Your result will be the set of lines with "width", copied from the material below.

Data for review:
BEGIN
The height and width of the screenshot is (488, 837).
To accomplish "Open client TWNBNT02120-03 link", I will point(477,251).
END
BEGIN
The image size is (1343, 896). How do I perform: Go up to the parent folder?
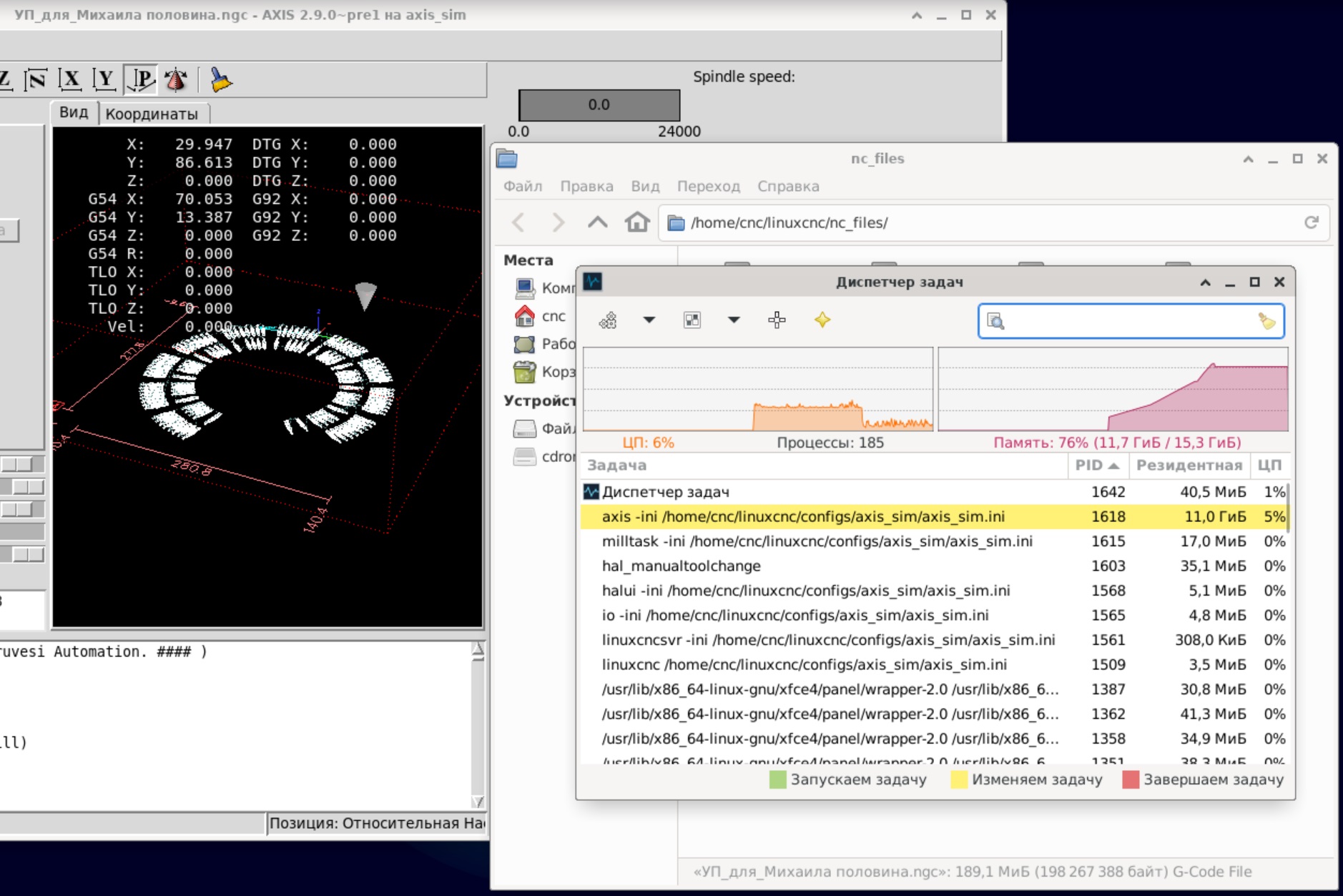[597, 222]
END
BEGIN
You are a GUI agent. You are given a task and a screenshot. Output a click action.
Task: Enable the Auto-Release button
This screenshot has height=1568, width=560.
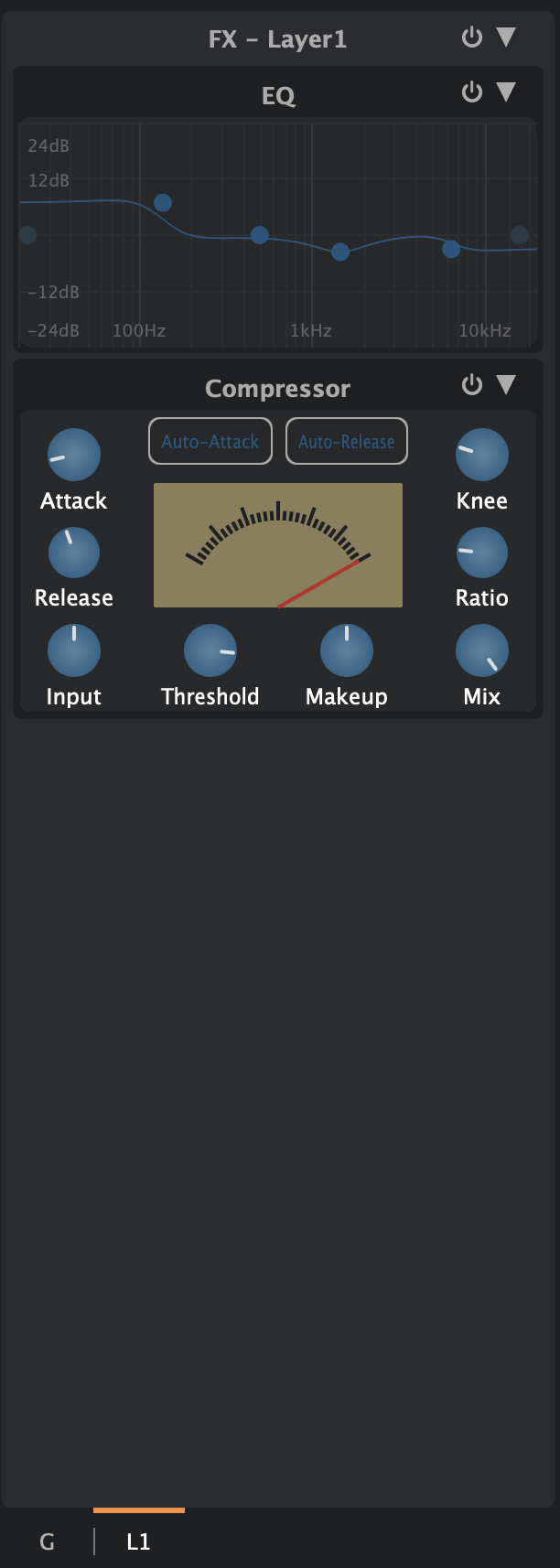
END
Task result:
The height and width of the screenshot is (488, 837).
This screenshot has height=1568, width=560.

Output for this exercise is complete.